Authors: Chiara Farné Fratini*, Aalborg University, Morten Elle, Aalborg University , Jenny Lieu, ETH Zurich, Jonathan Dolley, University of Sussex, Fiona Marshall, University of Sussex
Topics: Urban Geography, Environment, Sustainability Science
Keywords: Nature Based Solution, Gentrification, Pathways to Sustainability, Urban Political Ecology, Spatial Management, Environmental Justice
Session Type: Paper
Start / End Time: 8:00 AM / 9:40 AM
Room: Washington 3, Marriott, Exhibition Level
Presentation File: No File Uploaded
This paper discusses the potentials and challenges of upscaling of nature based solutions (NBS) in cities to mediate urban sustainability pathways. Such pathways are seen as self-reinforcing trajectories of change resulting in increased environmental integrity and social justice. Nature based solutions are defined as solutions that are inspired and supported by nature, which are cost-effective, simultaneously provide environmental, social and economic benefits and help build resilience.
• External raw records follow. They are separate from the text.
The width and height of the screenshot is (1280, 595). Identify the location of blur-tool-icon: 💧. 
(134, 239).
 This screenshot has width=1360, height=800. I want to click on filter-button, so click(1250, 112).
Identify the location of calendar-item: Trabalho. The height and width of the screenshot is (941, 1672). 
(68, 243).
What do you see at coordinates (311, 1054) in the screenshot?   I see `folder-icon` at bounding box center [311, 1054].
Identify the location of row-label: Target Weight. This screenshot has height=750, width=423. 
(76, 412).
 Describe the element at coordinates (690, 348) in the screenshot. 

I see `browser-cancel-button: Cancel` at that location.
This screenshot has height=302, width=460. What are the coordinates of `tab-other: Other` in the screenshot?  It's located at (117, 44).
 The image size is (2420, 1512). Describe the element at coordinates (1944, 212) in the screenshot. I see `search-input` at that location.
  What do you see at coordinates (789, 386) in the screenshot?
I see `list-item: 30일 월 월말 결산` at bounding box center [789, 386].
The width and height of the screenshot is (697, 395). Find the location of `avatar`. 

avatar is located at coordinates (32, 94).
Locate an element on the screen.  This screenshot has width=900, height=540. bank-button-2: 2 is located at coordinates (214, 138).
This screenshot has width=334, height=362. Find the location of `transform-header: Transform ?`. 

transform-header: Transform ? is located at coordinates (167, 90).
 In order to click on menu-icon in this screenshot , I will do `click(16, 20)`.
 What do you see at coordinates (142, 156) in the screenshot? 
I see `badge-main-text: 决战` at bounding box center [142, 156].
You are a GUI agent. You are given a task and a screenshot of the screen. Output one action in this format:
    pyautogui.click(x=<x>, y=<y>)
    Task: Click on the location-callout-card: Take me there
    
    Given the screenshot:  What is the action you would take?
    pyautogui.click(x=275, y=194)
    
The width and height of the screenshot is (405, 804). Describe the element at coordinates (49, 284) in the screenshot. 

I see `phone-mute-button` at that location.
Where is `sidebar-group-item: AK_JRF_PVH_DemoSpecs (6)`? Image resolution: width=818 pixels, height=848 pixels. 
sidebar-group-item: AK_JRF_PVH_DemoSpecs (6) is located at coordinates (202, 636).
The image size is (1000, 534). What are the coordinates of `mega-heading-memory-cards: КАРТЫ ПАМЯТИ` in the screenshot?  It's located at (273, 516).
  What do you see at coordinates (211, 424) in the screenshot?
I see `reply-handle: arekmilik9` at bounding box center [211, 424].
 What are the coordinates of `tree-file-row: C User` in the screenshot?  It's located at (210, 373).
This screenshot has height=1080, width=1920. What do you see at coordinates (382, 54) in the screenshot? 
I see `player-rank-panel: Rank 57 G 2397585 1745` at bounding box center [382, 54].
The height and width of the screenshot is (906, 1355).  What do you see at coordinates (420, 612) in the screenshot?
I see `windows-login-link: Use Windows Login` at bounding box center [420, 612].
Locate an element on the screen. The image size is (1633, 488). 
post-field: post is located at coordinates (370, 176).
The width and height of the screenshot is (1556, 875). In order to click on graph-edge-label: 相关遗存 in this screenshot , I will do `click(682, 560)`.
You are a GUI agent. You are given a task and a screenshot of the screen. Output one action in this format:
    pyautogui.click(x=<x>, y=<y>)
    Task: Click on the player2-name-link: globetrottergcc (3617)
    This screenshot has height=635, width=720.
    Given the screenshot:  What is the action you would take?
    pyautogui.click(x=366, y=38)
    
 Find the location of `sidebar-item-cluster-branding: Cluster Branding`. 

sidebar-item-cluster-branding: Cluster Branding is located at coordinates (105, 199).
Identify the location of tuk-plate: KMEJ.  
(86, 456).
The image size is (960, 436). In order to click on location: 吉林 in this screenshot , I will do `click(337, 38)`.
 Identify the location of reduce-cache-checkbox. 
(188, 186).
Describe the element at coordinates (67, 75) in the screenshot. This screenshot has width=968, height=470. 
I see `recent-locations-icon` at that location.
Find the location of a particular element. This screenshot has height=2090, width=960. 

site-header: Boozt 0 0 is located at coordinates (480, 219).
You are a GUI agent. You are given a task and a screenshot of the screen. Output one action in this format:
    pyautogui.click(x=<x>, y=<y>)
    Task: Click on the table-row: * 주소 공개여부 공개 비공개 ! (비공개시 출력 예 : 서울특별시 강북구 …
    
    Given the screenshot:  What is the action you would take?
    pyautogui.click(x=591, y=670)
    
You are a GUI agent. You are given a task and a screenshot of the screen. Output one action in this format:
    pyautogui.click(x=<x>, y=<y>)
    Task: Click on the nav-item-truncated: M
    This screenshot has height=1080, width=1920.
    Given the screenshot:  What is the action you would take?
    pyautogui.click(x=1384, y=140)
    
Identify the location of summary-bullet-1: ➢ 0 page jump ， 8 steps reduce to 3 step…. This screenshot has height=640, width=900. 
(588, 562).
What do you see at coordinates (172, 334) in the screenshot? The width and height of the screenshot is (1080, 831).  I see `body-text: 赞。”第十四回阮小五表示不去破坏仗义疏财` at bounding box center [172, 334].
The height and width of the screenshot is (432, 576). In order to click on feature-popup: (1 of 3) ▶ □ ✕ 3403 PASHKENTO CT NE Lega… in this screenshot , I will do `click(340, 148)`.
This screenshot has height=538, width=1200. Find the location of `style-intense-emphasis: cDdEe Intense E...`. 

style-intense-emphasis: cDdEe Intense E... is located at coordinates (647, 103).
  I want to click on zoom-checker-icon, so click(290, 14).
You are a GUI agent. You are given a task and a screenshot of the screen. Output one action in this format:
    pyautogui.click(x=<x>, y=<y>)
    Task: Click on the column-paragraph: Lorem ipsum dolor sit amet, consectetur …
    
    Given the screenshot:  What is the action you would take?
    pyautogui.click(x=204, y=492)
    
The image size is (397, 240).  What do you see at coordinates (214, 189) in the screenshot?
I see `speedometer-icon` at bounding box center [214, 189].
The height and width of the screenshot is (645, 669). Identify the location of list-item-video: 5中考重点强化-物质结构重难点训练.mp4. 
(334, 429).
Studies have shown how natural elements in cities have impacts on urban resilience and quality of life, and contribute to increase environmental awareness among citizens and social satisfaction over public services. However, the implementation of NBS can also contribute to processes of gentrification, in which prior residents, often economically vulnerable minorities, are being displaced due to rising house prices and cost of living. The unequal distribution of green spaces has also been correlated to social stratification and inequalities in cities. The city of Copenhagen is today facing these contradictions: on the one hand the climate agenda drives private and public investments on green transformations of urban systems and structures with NBS playing a crucial role; on the other hand, the city has undergone extensive urban renewal in previous decades contributing to increasingly unequal distribution of wealth and quality of life across the city. This paper explores the spatial dialectics associated with environmental and socio-economic changes, by demonstrating the dialectical linkages between notions of justice and nature in processes of urban transformations.